AAA


Sans ressentir le besoin d'apparaîre en tant que telles, les agences de notation taurines font depuis longtemps la loi sur le marché, où la valeur marchande des toreros est observée au jour le jour.

Inutile de dire qu'en cet été si particulier au cours duquel le retour de José Tomás est apparu comme une bouée de sauvetage dans l'océan de la crise économique qui n'épargne aucun secteur de la société, aucun torero n'arbore la fameuse note AAA.

Même José Tomás, après ses trois premières corridas sans triomphe, est en passe de se voir rétrogradé, si ses prochaines sorties - Gijon vendredi - ne lui permettent pas de relancer la machine. À Gijon, justement, où l'empresa a consolidé son abonnement depuis longtemps en fidélisant 4000 clients, la venue de José Tomás n'a pas eu l'effet multiplicateur escompté puisque ce sont seulement 400 abonnements supplémentaires qui ont été enregistrés.

À Bayonne, si le nombre des abonnements a notablement augmenté, il n'a toutefois pas permis aux cartels constitués à base de toreros dont le pouvoir d'attraction est en chute libre - le Juli compris - de dépasser la demie arène. Un niveau inquiétant qui confirme que le gros de la crise est toujours devant nous, et que les figuras devront accepter des solutions radicales si elles ne veulent pas voir chuter leur note et les empresas réorienter leur programmation.

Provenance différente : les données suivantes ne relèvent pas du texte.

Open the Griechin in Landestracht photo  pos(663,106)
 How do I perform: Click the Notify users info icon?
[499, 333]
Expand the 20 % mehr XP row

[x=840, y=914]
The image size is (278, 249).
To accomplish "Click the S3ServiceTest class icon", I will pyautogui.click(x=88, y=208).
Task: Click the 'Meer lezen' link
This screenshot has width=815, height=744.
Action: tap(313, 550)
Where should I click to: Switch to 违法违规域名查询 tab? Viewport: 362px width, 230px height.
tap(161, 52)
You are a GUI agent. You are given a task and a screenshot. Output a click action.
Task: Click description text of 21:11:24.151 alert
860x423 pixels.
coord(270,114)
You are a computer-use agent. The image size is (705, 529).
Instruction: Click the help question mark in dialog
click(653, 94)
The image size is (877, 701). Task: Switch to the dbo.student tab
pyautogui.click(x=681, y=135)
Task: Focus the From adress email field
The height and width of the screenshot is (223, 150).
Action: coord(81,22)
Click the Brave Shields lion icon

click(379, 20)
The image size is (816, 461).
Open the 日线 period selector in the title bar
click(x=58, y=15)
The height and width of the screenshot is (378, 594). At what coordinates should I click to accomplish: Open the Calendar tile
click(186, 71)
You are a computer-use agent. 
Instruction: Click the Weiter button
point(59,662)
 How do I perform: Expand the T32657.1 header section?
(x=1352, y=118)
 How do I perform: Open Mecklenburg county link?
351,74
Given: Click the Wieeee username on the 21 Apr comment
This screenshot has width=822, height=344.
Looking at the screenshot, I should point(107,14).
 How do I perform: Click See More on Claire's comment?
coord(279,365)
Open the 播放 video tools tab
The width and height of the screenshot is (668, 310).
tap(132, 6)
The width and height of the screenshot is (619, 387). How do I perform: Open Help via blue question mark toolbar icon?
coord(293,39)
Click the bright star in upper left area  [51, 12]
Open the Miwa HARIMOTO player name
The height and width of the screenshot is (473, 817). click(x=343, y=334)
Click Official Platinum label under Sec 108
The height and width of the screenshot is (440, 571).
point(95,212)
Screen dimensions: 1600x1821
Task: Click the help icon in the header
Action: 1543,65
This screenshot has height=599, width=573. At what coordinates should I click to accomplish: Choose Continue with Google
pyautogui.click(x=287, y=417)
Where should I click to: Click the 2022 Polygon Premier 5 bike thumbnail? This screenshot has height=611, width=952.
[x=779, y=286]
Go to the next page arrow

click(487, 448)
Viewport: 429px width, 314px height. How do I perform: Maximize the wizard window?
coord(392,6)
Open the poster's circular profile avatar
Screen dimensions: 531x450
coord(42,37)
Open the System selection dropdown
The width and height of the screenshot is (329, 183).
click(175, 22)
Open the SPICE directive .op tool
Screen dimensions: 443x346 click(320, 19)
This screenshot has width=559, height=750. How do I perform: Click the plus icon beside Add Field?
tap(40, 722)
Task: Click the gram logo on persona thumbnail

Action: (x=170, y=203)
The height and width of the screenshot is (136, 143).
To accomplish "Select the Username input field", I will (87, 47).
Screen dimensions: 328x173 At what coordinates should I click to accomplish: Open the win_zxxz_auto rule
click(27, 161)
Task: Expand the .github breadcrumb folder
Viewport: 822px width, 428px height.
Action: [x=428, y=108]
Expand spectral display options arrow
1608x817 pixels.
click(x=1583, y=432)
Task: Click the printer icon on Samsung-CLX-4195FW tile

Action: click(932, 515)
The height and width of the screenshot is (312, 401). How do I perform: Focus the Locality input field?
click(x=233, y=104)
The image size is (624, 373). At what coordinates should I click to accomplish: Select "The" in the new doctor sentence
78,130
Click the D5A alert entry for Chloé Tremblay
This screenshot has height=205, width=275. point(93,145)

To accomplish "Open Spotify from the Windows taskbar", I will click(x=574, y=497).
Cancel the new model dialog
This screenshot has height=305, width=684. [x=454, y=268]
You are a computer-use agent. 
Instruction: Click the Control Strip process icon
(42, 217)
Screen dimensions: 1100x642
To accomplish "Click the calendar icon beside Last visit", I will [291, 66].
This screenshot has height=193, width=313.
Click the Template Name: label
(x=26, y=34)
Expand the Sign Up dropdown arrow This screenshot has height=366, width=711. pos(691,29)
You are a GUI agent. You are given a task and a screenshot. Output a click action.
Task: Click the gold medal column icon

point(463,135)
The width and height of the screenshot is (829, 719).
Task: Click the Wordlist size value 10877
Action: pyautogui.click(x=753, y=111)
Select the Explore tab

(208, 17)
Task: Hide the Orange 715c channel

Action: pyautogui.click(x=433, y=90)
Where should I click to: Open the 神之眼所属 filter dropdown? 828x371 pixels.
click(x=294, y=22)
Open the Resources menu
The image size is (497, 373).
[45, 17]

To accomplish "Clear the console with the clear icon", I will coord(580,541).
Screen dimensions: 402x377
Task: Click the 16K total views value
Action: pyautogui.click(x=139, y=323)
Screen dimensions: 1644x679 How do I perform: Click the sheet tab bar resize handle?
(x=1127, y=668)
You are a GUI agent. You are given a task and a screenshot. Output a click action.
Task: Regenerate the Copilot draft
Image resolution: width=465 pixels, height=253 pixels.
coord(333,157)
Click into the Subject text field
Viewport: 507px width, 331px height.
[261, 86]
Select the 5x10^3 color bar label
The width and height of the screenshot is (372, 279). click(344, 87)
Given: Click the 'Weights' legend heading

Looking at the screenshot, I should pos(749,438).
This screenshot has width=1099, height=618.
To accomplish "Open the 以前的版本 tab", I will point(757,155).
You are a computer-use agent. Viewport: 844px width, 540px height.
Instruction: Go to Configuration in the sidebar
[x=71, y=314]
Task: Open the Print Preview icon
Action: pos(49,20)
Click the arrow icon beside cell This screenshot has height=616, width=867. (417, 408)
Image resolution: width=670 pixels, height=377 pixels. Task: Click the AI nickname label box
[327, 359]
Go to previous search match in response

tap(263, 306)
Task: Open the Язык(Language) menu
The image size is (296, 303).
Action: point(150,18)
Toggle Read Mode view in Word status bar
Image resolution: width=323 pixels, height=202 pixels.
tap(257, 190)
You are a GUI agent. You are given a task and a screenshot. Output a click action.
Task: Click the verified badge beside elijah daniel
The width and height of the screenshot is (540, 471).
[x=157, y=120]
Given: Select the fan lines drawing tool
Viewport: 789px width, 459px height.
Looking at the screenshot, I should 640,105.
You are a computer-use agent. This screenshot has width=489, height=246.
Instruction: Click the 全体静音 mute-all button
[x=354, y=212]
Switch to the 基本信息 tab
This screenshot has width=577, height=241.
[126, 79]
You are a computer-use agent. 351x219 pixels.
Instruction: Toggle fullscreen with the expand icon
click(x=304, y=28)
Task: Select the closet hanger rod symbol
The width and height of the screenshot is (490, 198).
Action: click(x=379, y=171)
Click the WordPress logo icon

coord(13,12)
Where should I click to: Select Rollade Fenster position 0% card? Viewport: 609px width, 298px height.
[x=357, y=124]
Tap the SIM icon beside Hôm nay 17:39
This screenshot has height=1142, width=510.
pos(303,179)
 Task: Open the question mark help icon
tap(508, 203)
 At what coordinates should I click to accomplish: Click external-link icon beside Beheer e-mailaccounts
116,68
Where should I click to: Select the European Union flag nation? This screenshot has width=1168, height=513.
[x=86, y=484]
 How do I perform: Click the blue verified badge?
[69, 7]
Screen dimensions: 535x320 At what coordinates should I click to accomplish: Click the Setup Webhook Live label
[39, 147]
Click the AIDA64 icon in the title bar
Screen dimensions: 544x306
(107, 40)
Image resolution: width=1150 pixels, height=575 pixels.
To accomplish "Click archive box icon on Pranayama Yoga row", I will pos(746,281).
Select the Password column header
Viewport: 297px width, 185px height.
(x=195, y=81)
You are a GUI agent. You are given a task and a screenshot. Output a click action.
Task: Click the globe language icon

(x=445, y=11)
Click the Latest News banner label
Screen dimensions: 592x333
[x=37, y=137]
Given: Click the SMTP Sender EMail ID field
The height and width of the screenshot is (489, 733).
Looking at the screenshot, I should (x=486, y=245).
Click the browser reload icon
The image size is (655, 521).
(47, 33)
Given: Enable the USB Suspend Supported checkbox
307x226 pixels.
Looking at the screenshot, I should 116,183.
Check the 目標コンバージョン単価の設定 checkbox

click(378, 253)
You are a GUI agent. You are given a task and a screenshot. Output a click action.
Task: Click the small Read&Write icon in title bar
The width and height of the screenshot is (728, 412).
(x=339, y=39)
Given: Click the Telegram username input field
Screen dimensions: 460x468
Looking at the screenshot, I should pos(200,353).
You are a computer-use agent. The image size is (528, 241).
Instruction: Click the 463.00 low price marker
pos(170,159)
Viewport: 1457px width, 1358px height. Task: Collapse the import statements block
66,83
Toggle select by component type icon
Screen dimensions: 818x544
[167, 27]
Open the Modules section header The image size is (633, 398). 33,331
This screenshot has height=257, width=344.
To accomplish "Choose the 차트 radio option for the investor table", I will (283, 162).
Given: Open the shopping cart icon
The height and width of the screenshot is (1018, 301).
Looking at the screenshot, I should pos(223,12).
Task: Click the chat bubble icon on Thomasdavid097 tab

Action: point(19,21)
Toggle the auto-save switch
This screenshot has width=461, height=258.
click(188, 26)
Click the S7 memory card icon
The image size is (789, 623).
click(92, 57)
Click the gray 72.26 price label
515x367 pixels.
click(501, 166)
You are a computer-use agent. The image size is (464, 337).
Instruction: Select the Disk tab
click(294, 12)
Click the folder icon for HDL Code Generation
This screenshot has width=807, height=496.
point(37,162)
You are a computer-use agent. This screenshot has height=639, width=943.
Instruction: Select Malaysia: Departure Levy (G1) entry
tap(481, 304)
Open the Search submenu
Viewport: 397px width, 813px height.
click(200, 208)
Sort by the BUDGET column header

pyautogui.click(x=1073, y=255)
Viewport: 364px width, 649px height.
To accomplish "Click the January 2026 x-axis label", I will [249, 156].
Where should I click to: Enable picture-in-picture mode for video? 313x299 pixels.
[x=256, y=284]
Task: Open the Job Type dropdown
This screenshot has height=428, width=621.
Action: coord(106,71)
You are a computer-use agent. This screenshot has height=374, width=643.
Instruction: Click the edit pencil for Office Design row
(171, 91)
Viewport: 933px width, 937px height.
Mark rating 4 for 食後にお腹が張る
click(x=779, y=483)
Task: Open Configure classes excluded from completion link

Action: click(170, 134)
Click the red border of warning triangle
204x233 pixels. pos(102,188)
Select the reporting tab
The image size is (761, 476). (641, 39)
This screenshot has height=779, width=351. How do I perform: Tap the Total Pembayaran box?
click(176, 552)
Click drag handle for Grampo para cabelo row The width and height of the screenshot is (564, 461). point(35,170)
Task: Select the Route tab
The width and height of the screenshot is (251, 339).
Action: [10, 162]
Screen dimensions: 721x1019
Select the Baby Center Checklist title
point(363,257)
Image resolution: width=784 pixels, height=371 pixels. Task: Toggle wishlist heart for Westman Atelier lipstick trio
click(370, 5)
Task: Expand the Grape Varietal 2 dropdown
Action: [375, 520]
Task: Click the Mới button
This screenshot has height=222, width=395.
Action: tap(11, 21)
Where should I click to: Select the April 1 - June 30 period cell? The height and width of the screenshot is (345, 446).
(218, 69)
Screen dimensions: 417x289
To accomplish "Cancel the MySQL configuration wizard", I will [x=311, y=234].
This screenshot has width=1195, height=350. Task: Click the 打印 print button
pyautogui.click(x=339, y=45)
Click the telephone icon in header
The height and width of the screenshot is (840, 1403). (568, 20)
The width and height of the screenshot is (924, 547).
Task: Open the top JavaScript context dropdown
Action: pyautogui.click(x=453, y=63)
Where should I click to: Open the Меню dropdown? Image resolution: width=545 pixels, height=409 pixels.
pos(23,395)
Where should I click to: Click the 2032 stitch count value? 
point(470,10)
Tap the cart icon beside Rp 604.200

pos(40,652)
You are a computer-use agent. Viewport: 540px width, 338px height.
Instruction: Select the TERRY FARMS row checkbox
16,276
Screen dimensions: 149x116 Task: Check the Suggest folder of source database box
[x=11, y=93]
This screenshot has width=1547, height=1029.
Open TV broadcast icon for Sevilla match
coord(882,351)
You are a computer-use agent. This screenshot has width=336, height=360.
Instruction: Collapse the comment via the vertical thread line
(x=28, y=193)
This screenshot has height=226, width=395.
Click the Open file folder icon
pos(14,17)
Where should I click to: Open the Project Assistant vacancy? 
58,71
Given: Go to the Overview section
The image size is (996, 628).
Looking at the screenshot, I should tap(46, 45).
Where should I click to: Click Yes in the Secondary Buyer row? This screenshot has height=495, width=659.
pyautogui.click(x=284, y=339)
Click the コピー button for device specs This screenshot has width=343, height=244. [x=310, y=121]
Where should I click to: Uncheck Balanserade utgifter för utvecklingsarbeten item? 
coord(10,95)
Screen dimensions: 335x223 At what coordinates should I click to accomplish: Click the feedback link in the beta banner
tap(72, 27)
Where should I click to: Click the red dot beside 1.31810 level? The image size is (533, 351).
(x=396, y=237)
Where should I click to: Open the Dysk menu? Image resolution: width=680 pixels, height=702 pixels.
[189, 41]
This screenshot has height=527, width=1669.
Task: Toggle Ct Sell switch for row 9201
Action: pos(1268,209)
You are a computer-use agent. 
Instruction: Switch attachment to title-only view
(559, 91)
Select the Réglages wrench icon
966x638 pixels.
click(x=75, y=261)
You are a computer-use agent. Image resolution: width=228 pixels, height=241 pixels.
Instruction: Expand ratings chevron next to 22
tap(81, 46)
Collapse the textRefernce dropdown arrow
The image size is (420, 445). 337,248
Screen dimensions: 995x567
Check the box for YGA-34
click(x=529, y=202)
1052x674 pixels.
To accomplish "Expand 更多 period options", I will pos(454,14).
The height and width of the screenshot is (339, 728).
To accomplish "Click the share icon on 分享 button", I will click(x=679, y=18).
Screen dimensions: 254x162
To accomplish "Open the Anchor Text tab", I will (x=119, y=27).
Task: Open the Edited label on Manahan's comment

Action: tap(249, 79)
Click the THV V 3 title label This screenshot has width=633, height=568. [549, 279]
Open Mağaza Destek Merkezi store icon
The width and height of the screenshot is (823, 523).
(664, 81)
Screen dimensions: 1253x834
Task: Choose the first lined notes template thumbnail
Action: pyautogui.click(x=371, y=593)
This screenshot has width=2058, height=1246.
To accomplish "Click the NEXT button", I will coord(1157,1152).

Car les agences de notation taurines sont formelles : au regard de leur rapport qualité/prix, les corridas toristas sont nettement plus rentables que les autres, et il suffirait que le niveau "artistique" de leurs produits soit conforme à ce qu'en attendent les aficionados, pour que l'on assiste à une véritable révolution culturelle, sur le marché français au moins.

Les petites arènes ne s'y sont pas trompées, lesquelles conservent mieux leur niveau d'entrée que les grandes, pour la simple raison que ne jouant pas sur les effets de mode elles sont moins touchées quand celles-ci sont passées.

Dax est bien sûr l'exception qui confirme la règle, mais pour la première fois cette année il restait des places à vendre deux semaines avant le début d'une feria AAA qui se jouera encore à guichet fermé, et dont le succès dépendra de la réussite de l'audacieux pari tenté par la commission taurine en alignant des fers atypiques pour les figuras. Et de ce point de vue, l'annulation de la visite des toros apparaît comme un indice susceptible d'affoler, à tort ou à raison, les agences de notation, d'autant que l'on sait bien - Obama ne cesse de le rappeler - que leurs critères sont au moins autant politiques que techniques.